Just as it is on the reality TV show, where contestants scramble to finish their renovations and rebuilds before the grand reveal, so it has been for the teams working on the lake's art gallery project.
For the past eight months or so, the gallery on the headland overlooking the lake at Booragul has been closed to the public, as the building has undergone a $2.3 million redevelopment.
The extensions and changes are a refresh for a building that was opened as Lake Macquarie City Art Gallery in 2001.
"We're still keeping that lakeside, light feel about the building," Abraham explains. "When we first built it, we called it our big boatshed."
"What do you call it now?"
"A bigger boatshed!," she replies.
The public eye can gaze on the reimagined gallery from today, with a weekend of festivities planned, after the official opening on Friday night.
"People will know we're the same space, but they'll see a whole lot of new things as well," Abraham says.
Some changes are obvious before you walk through the gallery's front door.
For one thing, the placement of the gallery's front door has been changed. The entrance is no longer up a ramp around the side of the building but through a door that leads straight into the central area.

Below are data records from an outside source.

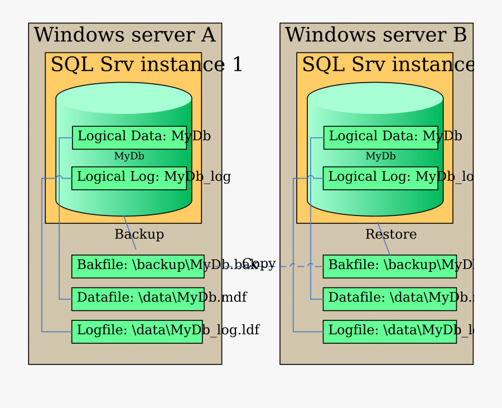
Task: Select Logical Data: MyDb node in server B
Action: pos(380,137)
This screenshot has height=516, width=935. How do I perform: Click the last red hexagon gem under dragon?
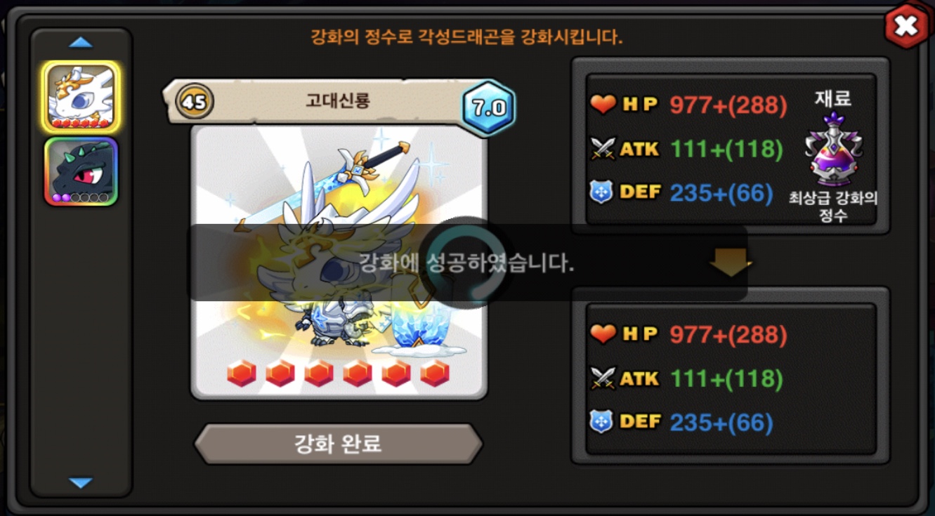pos(435,373)
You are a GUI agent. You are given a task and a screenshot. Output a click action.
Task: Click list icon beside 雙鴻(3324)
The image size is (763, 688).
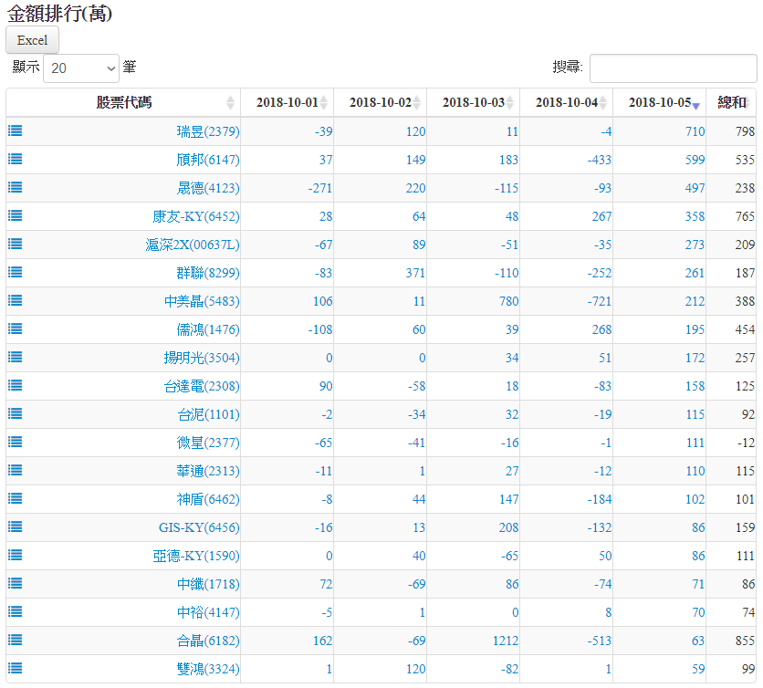tap(15, 668)
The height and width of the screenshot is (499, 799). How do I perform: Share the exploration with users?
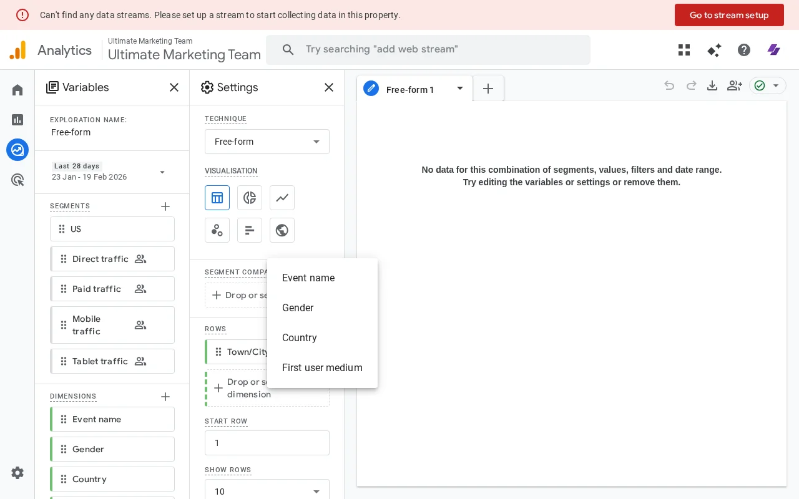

"It's just a really great way to enter it," Abraham says as she guides me around the redeveloped gallery. "You're literally right in the middle, right in the heart."
To the left, where there used to be an office, is a small lounge area that has windows looking out onto the lake.
This area doubles as an exhibiting space for local artists, which has been called "Art in Your Community".
Straight ahead, past the gallery's shop, is a new addition, a large covered terrace, which can be used for everything from art education sessions to a venue for having a drink. There is art to be seen from here, with works in the gallery's sculpture garden, but what fixes the eyes is the view across the water towards Warners Bay.
"Look at that!," exclaims Abraham, as we walk onto the terrace.
"It doesn't matter how many times a day I come out here, I go, 'Wow!'. It's just beautiful. It says everything about our location."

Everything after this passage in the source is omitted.